October 23, 2025
From Constraint to Catalyst: Designing the Huber Center at Vanderbilt
When we began work on this project, The Huber Center wasn’t planned for the stadium at all. Early studies had the basketball training facility in a standalone location elsewhere on campus, as is more traditional for this typology. But when we examined the north end zone of FirstBank Stadium, a triangular site with multiple constraints and dense urban edges, we kept coming back to the same question: what if the more challenging solution is also the best one?
This question was brought to fruition when we made the design decision to stack the basketball courts vertically, thereby allowing the facility to fit naturally in the tight footprint of the north end zone. More than that, the placement allowed us to close the open end of the football stadium for the first time in its history, creating a 360-degree concourse. Football fans are now able to circle the entire venue, closer to the action than ever before. This elevates the energy on game day and strengthens the overall identity of FirstBank Stadium as an exciting and intimidating environment.
Moving the training facility created value on multiple levels. It connected the facility into the athletics neighborhood, placed coaches and student-athletes across sports in closer proximity and delivered a state-of-the-art program in keeping with Vanderbilt’s larger athletics vision.

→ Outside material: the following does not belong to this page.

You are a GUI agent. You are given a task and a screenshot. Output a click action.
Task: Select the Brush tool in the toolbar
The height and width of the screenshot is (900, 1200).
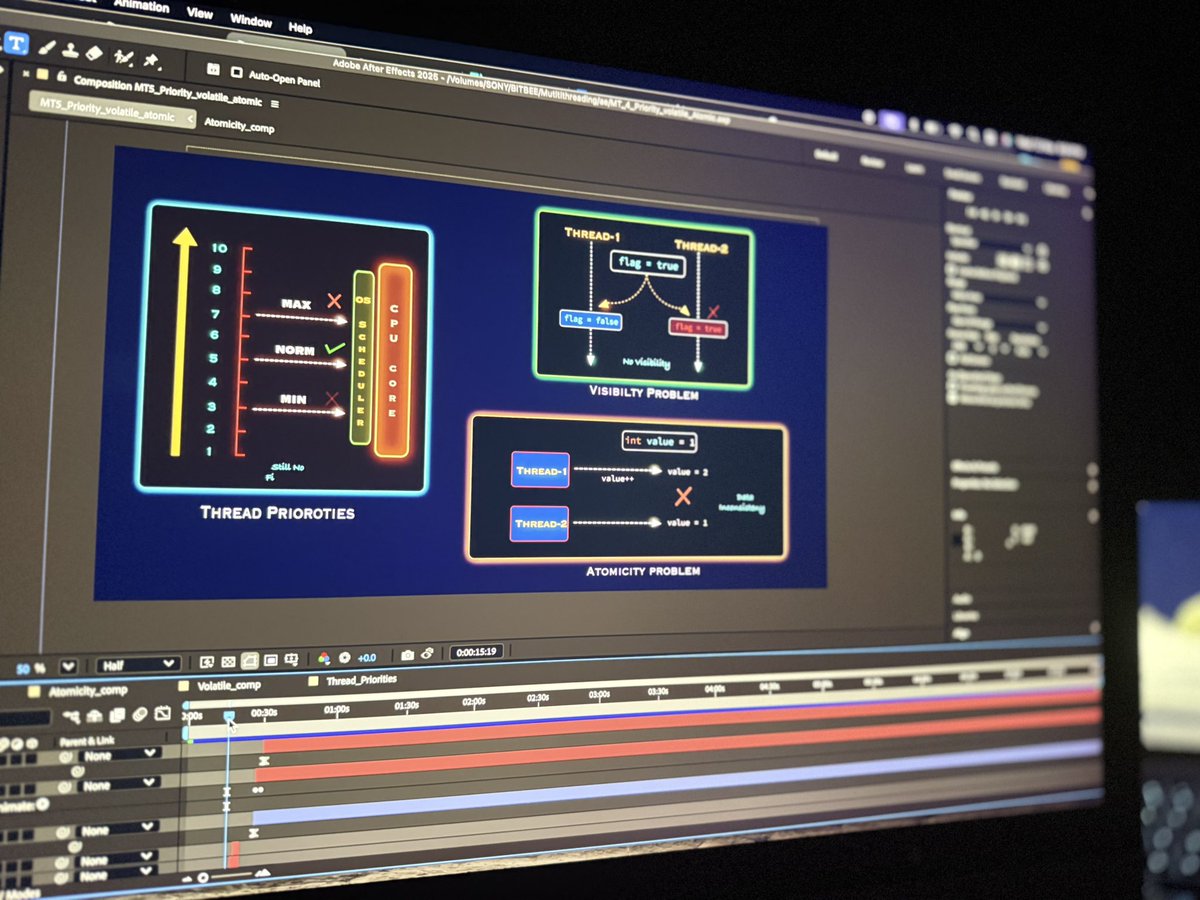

Designing for Performance and Profitability
Vanderbilt asked for a training facility that went well beyond the norm—a high performance training and recovery environment that supported student athletes, and a year-round asset for the school. That meant every square foot needed to work harder.
The first floor lobby is a prime example. During the week it acts as a community space for players, coaches, recruits and families. With some simple transitions during football game days, the lobby becomes a premium hospitality space with direct access to field-level seating. Player dining also shifts easily, with a grab-and-go market on game days that can be rented for events. We turned a complex design into something with simple flexibility, ensuring that investments in athlete-focused spaces are also driving revenue.
We see the result in a space that generates both active and passive revenue by design. Actively, through hospitality, events and rentals. Passively, through recruitment, donor engagement and brand equity. We even proved this to ourselves by being the first individuals to rent the space out. We hosted the Global Training Facility Summit in the Huber Center, our own successful case study in the space’s ability to serve new audiences without disrupting athlete use.
Technical Ingenuity That Pays Off
Complex design constraints force precision, as demonstrated by the acoustics of The Huber Center. The weight room sits on the 2nd floor, directly above the lobby. Through intentional detailing, you can’t hear a gym session or the loud music necessary for any successful lift carrying into the space below.
Details make the design. The courts are aglow with natural light year-round. The heavy timber used in the weight room reinforces Vanderbilt’s sustainable design goals and is a beautiful physical and visual connection to the campus’ status as an arboretum. A space that is acoustically, environmentally and structurally tuned adapts more easily to the needs of athletes and paying guests.
A New Precedent
Training facilities are traditionally built as stand-alone projects, often underutilized outside of practice. We created something new at Vanderbilt by designing The Huber Center into the stadium itself. It’s a facility that elevates both basketball and football, generates revenue year-round and makes every square foot work harder for the university.
To us, The Huber Center is exactly what design excellence means. It’s about doing things differently and ensuring their success. We embrace risks, but never in a vacuum. With the trust we have in one another’s expertise and the humility necessary to ask a lot of questions, we embrace risks when it’s clear they’ll lead to the best solution. The location and layout of The Huber Center is the best solution, proving that complexity and creativity—when applied expertly—can create something more valuable than imagined at the outset.